*Data section*

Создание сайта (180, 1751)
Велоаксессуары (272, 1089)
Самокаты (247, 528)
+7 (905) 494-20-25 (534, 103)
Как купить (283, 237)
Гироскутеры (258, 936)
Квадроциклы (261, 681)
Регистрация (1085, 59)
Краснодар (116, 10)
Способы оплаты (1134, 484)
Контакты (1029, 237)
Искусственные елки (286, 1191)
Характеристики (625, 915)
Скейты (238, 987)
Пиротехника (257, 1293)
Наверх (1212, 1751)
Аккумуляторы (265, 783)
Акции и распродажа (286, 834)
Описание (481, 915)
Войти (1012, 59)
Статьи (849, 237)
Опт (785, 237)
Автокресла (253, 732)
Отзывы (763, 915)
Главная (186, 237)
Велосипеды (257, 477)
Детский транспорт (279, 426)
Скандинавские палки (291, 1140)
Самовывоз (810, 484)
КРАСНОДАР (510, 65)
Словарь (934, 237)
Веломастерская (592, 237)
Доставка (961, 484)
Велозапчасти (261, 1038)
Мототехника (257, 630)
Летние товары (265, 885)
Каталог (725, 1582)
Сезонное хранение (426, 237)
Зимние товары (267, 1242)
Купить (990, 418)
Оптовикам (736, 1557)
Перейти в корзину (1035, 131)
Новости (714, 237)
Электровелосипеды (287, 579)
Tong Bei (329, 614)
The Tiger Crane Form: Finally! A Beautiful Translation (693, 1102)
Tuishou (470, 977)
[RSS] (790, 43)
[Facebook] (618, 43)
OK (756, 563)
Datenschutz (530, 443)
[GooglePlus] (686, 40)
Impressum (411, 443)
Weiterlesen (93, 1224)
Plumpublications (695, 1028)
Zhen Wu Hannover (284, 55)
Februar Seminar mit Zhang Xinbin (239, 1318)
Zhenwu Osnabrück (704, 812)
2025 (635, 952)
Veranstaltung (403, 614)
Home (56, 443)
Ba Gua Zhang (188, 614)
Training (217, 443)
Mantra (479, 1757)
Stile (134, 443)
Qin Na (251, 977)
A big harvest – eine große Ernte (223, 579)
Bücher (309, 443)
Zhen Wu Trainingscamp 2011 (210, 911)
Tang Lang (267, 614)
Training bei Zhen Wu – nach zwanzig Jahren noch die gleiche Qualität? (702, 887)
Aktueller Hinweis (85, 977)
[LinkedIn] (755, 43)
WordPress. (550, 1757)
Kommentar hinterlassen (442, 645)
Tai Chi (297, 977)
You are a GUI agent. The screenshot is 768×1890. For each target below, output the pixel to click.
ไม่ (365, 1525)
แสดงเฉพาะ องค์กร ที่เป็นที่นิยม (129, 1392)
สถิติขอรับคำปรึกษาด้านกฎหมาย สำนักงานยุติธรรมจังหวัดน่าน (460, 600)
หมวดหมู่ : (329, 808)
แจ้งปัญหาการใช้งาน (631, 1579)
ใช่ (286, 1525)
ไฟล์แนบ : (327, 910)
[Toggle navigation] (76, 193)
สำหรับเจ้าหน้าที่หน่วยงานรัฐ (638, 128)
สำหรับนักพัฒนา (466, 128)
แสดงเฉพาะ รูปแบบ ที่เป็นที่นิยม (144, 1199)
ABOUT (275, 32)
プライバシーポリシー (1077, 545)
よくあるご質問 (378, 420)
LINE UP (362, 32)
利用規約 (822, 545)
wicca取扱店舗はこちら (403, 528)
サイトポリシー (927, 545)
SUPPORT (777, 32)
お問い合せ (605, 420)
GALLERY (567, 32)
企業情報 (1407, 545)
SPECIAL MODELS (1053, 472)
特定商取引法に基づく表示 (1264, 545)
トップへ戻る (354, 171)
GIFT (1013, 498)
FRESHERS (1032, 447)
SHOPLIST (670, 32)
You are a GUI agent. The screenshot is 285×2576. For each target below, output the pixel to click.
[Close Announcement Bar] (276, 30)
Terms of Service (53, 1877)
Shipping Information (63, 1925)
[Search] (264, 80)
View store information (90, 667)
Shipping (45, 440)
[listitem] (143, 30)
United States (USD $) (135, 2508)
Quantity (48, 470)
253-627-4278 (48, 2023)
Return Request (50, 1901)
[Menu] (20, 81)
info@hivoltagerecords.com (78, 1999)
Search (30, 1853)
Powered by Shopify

*Instructions for the task*
Extract every line from the one with "View store information (90, 667)" down to the final line above, both included, exactly as written.

*Result for this exercise*
View store information (90, 667)
Shipping (45, 440)
[listitem] (143, 30)
United States (USD $) (135, 2508)
Quantity (48, 470)
253-627-4278 (48, 2023)
Return Request (50, 1901)
[Menu] (20, 81)
info@hivoltagerecords.com (78, 1999)
Search (30, 1853)
Powered by Shopify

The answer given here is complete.